## PAGE TEXT
**********

The learned counsel argued that, the claimant failed to give good account of his absence for 41 days. The learned counsel submitted that, breach of fair hearing does not occur, where a party was given the opportunity of being heard and he decided to remain silent and cited Regst. Trustees of PCN v. Etim [supra]. The learned counsel cited Eze v. FRN (2017) 15 NWLR (Pt. 1589) 433 SC to argue that, right to fair hearing could be waived. The learned counsel further submitted that, in the light of the above, the claimant was given ample opportunity, which he decided not to utilize and, is therefore estopped from complaining. The learned counsel urged the Court to hold that; the defendants followed all relevant laws in the dismissal of the claimant. The learned counsel finally urged the Court to dismiss the suit with substantial cost. That ends the written address of the defendants against the originating summons.
I ought to go to the Reply on Points of Law [RPL] filed by the claimant to the written address of the defendants, but I will not, because, I couldn’t find any RPL. What the learned counsel to the claimant did, was to formulate two issues afresh and start the arguments on the originating summons all over again. The learned counsel failed to reply to the issue of waiver raised as the only new issue in the address of the defendants, which ought to have been the real focus of the RPL. I would therefore advise the learned counsel to the claimant to search out good authorities on the purpose of RPL and read. I therefore decline to summarise this repetitious address wrongly called RPL – see APPH & Ors v. Oturie (2019) LPELR-46301 (CA) 10-11. The RPL is accordingly discountenanced – see Suleiman v. FRN (2017) LPELR-43353 (CA) 22-23, E-E.

**********

## RECORDS
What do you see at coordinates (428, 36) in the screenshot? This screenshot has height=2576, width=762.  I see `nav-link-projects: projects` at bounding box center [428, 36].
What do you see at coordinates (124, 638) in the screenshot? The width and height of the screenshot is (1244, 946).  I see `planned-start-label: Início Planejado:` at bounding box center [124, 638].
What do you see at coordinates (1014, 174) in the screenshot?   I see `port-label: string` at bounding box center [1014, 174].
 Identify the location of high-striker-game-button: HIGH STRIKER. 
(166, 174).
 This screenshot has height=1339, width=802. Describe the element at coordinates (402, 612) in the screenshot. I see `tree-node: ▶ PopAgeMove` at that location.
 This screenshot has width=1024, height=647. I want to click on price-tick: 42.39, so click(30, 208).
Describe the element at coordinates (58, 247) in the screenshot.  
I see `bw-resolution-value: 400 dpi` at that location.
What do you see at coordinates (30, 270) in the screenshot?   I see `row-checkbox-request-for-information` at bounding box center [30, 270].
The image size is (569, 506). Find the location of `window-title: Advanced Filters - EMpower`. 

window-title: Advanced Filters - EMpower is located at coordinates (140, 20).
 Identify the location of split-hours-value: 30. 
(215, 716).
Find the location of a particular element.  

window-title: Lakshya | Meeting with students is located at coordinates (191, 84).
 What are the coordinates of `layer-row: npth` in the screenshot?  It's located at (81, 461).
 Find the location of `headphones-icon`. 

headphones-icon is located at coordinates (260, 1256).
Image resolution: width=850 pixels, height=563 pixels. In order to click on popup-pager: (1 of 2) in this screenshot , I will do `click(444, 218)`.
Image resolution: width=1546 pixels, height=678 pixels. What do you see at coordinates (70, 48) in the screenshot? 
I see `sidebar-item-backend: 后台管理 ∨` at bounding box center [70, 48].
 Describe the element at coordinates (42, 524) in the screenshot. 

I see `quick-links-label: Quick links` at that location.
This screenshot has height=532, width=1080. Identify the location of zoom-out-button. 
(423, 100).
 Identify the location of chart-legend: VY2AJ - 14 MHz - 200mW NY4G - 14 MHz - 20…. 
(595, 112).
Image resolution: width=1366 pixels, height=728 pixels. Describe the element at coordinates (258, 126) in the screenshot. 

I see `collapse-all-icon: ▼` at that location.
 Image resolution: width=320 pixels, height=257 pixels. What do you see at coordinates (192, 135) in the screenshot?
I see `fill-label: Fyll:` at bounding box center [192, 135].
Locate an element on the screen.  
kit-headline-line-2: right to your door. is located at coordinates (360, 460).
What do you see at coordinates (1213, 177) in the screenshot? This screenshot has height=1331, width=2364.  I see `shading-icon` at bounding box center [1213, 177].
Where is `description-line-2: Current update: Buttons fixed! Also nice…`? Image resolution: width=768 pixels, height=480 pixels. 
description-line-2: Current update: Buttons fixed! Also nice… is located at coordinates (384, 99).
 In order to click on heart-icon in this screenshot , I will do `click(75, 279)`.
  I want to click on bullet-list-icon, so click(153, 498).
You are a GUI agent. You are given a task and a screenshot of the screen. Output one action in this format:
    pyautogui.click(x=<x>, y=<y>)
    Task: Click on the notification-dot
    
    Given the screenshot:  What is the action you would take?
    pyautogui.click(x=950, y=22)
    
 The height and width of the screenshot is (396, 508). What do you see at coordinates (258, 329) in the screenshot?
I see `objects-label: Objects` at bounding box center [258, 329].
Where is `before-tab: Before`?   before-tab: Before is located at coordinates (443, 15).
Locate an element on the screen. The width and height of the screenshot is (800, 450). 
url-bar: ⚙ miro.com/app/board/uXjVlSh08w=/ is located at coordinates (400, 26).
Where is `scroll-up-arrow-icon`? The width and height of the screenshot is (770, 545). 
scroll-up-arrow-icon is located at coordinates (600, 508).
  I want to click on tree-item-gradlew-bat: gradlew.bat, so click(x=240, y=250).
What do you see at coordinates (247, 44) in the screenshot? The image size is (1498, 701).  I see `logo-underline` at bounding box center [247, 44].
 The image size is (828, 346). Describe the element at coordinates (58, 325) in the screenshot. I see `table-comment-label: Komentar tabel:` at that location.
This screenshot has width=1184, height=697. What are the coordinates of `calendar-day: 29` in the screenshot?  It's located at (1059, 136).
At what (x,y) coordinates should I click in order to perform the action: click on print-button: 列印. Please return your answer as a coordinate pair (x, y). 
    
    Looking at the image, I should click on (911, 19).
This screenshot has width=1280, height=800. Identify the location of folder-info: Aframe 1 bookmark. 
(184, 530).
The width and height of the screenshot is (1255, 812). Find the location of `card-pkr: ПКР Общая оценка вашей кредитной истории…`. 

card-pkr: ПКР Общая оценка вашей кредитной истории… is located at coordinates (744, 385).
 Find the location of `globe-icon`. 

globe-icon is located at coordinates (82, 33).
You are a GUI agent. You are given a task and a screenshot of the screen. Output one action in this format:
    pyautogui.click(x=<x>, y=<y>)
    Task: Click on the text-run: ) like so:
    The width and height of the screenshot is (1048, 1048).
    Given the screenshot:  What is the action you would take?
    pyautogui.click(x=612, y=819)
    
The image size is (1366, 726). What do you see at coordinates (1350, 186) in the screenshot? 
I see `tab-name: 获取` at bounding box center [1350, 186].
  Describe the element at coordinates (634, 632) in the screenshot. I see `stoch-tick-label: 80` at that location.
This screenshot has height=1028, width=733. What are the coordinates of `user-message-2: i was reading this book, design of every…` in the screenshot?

**********

## COMPLETE THE FOLLOWING
1. Answer the following from the judgment excerpt:
(a) For how many days of absence did counsel for the defendants say the claimant failed to give a good account?
(b) Which case did that counsel cite to argue that the right to fair hearing could be waived?
(c) Which issue, described as the only new issue in the defendants' address, did counsel for the claimant fail to reply to?
2. Reproduce the part of the judgment excerpt that opens with the words containing "I ought to go" and closes with "(CA) 22-23, E-E.".

## EXERCISE ANSWERS
1.
(a) 41 days.
(b) Eze v. FRN (2017) 15 NWLR (Pt. 1589) 433 SC.
(c) The issue of waiver.

2.
I ought to go to the Reply on Points of Law [RPL] filed by the claimant to the written address of the defendants, but I will not, because, I couldn’t find any RPL. What the learned counsel to the claimant did, was to formulate two issues afresh and start the arguments on the originating summons all over again. The learned counsel failed to reply to the issue of waiver raised as the only new issue in the address of the defendants, which ought to have been the real focus of the RPL. I would therefore advise the learned counsel to the claimant to search out good authorities on the purpose of RPL and read. I therefore decline to summarise this repetitious address wrongly called RPL – see APPH & Ors v. Oturie (2019) LPELR-46301 (CA) 10-11. The RPL is accordingly discountenanced – see Suleiman v. FRN (2017) LPELR-43353 (CA) 22-23, E-E.